Yogyakarta, 9 April 2026 – Pameran fotografi bertajuk “Life Behind the Ride: Resilience and Risk in Indonesia’s On-Demand Economy” di Lobi Barat Gedung Antropologi, Departemen Antropologi, Universitas Toronto dibuka dan akan dipajang selama enam minggu. Pameran yang dilaksanakan oleh EthnoLab, Universitas Toronto, Kanada merupakan keluaran dari penelitian panjang “Ubering the City” yang dipimpin oleh Dr. Sheri Gibbings, Dr. Elan Lazuardi (Departemen Antropologi, FIB, UGM), Dr. Robbie Peters, dan Dr. Joshua Barker dengan melibatkan kolaborasi antara peneliti, mahasiswa dan fotografer.

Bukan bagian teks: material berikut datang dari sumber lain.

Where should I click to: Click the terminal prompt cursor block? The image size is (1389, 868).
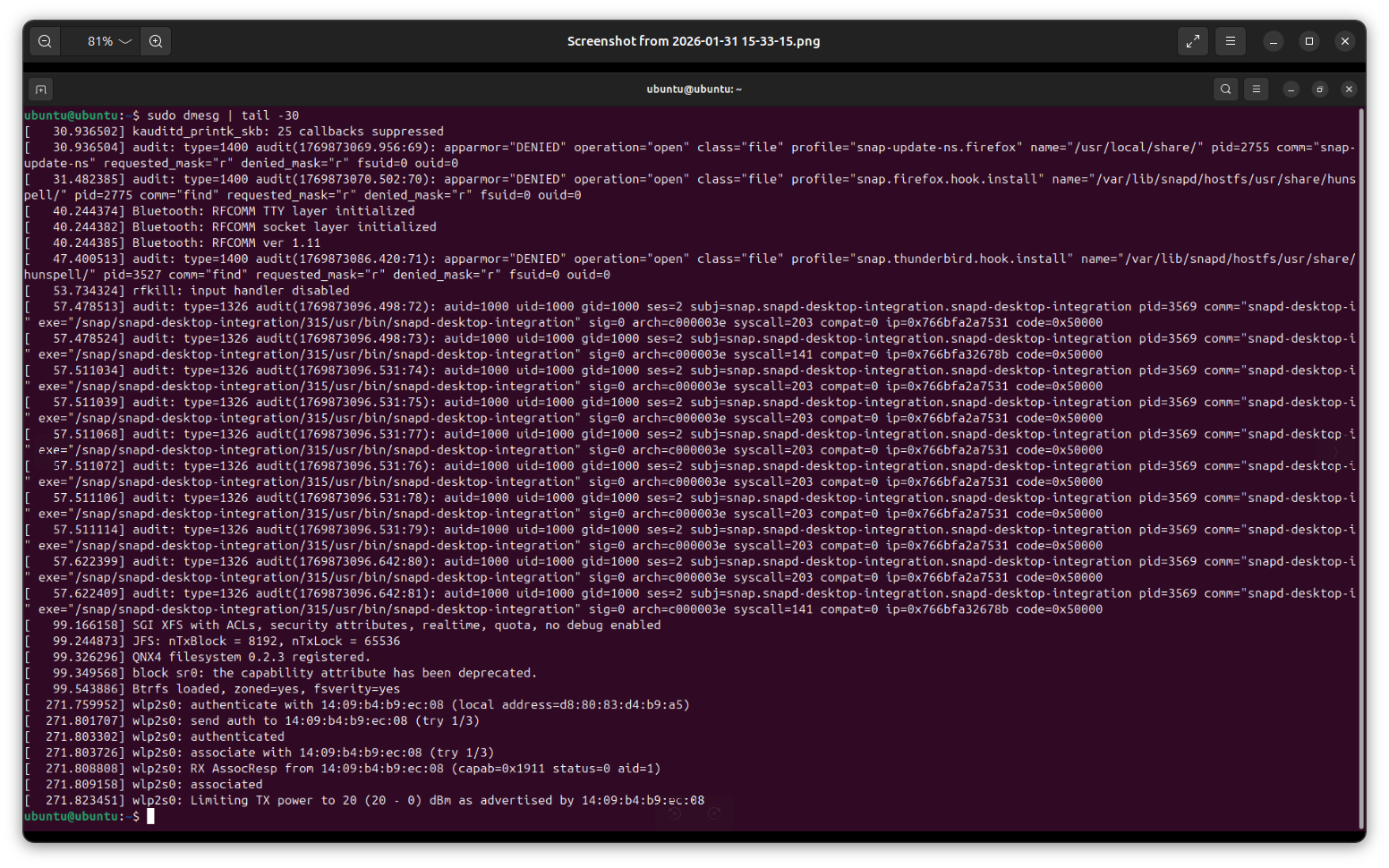click(150, 816)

Pameran ini menyoroti dampak transformasi ekonomi digital terhadap lanskap transportasi perkotaan di Indonesia melalui pendekatan visual etnografi. Kehadiran ekonomi gig ini tidak hanya menggeser keberadaan ojek tradisional, tetapi juga membentuk ulang jaringan sosial, pola mobilitas, dan perencanaan kota. Salah satu kontribusi penting dalam pameran ini yaitu Syahrul Zidane, mahasiswa Magister Antropologi Universitas Gadjah Mada. Meski terpisah jarak dan zona waktu, koordinasi antara tim UGM dan University of Toronto dilakukan secara intensif melalui pertemuan daring.
Sebelum terlibat di Toronto, Zidane lebih dulu berkontribusi dalam pameran di Universitas Gadjah Mada dan Wilfrid Laurier University. Ia bertanggung jawab atas penataan ruang pameran, kurasi foto, serta desain buku dan perangkat digital seperti katalog digital dan contributor book. Kini, ia kembali dilibatkan dalam pameran di University of Toronto bersama Dr. Emily Hertzman selaku penanggung jawab pameran, serta Austin dari School of Cities.
Dalam proyek ini, Zidane turut mengerjakan tata letak ruang pameran, kurasi visual, serta desain berbagai elemen seperti description text dan katalog digital. Ia mengaku pengalaman tersebut memberinya kepuasan tersendiri, “Rasanya bagi saya ini sangat menyenangkan karena bisa membantu dengan kemampuan saya mengenai managerial pameran, dan seperti balik lagi di masa-masa kuliah saya (semasa S1) di bidang seni terutama dalam kuratorial dan layout pameran”, ungkap Zidane. Keterlibatan Zidane mencerminkan peran generasi muda Indonesia dalam kancah akademik internasional sekaligus menunjukkan pentingnya kolaborasi global.